On Saturday a delegation of three from the tribe and also their fisheries biologist arrived in Christchurch from California.

They were officially welcomed at the airport by Ngai Tahu and a large contingent of Fish and Game staff and council from CSI and the NC region.

It was clear that the Winnemem tribe were overwhelmed by the support shown by locals.

This trip was made in order to meet all of the NZ team, from multiple sectors, with the main objective of bringing together complex plans for the coming project. 

It will start in June with a focus on trapping late-running salmon which may be of winter run genetics.

In the McCloud River, which was originally a direct tributary to the Sacramento River before the Shasta dam was built in the 1950s, Chinook salmon ran thick.

This dam severed the run completely. The salmon were taken from the people! The McCloud had three main runs of salmon prior to this. spring, fall, and winter run Chinook. 
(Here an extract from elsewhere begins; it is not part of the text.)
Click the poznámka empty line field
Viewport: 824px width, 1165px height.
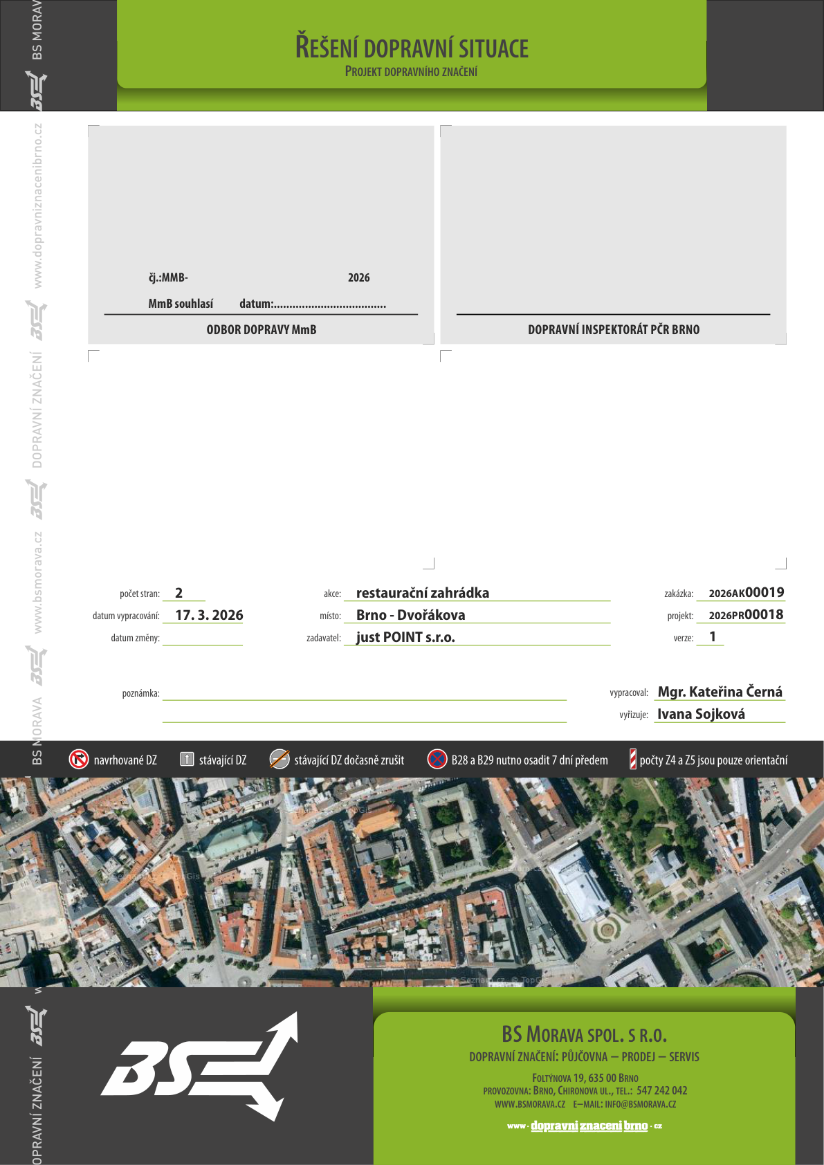(365, 693)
50 years before the dam was built in the early 1900s, salmon ova was nurtured by Winnemem people who worked at the Baird Hatchery run by the United States Fisheries Commission, led by Livingston Stone.

This ova was supplied to many US States and shipped to 13 counties including New Zealand. 
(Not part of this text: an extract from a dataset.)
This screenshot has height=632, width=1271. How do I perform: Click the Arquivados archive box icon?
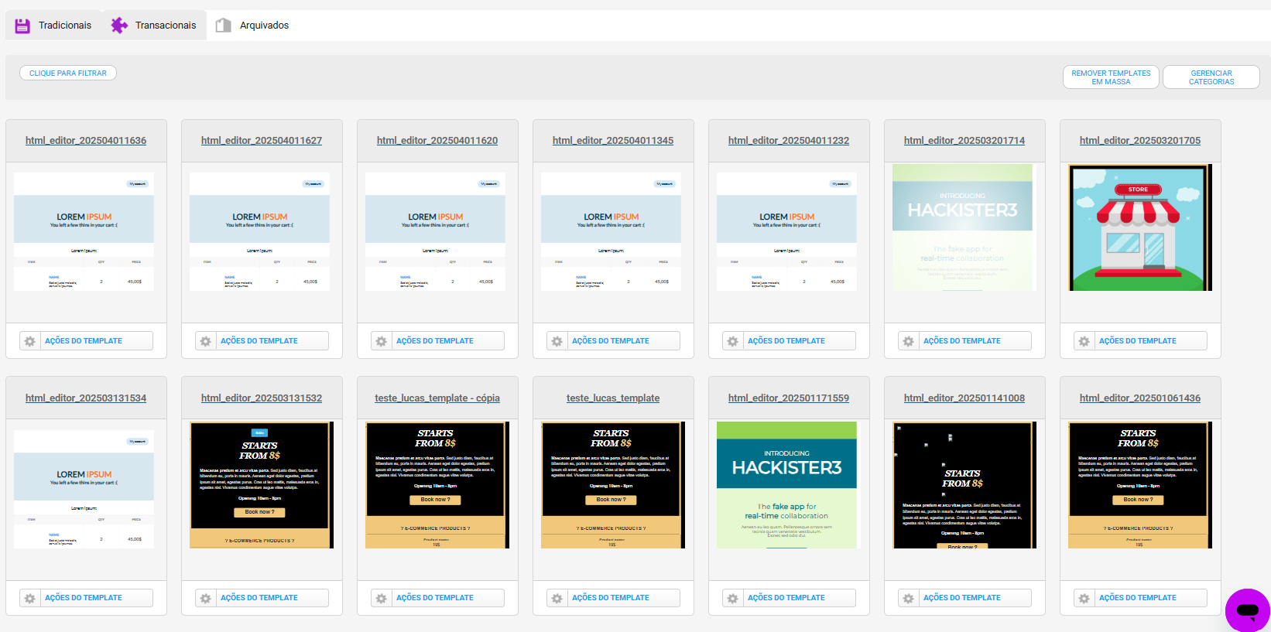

At present there is a mandate in California to “get Chinook above the rim dams.” Which fish to use is the key question.

Although the Winnemem people had all three runs of Chinook, funds have only been made available at this stage for winter run Chinook.
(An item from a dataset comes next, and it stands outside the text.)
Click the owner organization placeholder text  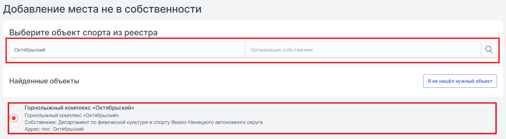point(281,50)

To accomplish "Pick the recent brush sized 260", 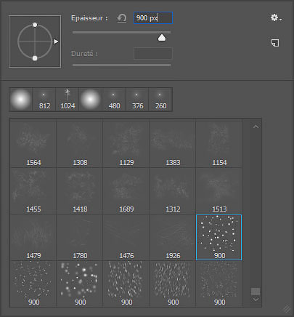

This is because it has been officially classified as “ endangered”. So a search for suitable  genetics will begin here in June for a period of 12 weeks.

The reality is that the Winnemem Wintu had all three runs before the dam, and they just want their lost Chinook back - spring, fall, winter or all three.

We have the direct descendants of their lost Chinook here, but it is not as simple as it seems.

Fisheries politics are very abundant in the US, so firstly we must look for winter run.

Ultimately we just want to repay the magnificent gift of Chinook, by giving them back to the Winnemem people, and their river of origin the McCloud.

This process would involve firstly identifying winter run, then capturing a small amount of samples in order to create a captively-reared stock, from which ova would be collected. 

The Winnemem people have fought hard for their lost Chinook and there's still a very long way to go.

Ironically we are fighting hard for what we have here too! 

During their six day visit here they have shared their story with many.

They have showed NZ their strength and passion for the protection of water and nature, and of course the mighty Chinook.

They had an amazing day with CSI staff  and visited the original release site of Chinook here on the Hakataramea.

They have prayed for their lost Chinook, and blessed the release of 5,000 smolts into the Rakaia.

They have spawned returning adult Chinook here, the progeny of the McCloud, and fertilised the ova in our hatchery, as their ancestors did on the McCloud 150 years ago.

Now their 6 day visit is nearly up, and we will miss their amazing talks about the Chinook. They have been overwhelmed by the level of support shown by the NZ people!

Thank you to everyone who did so much for the Winnemem during their stay.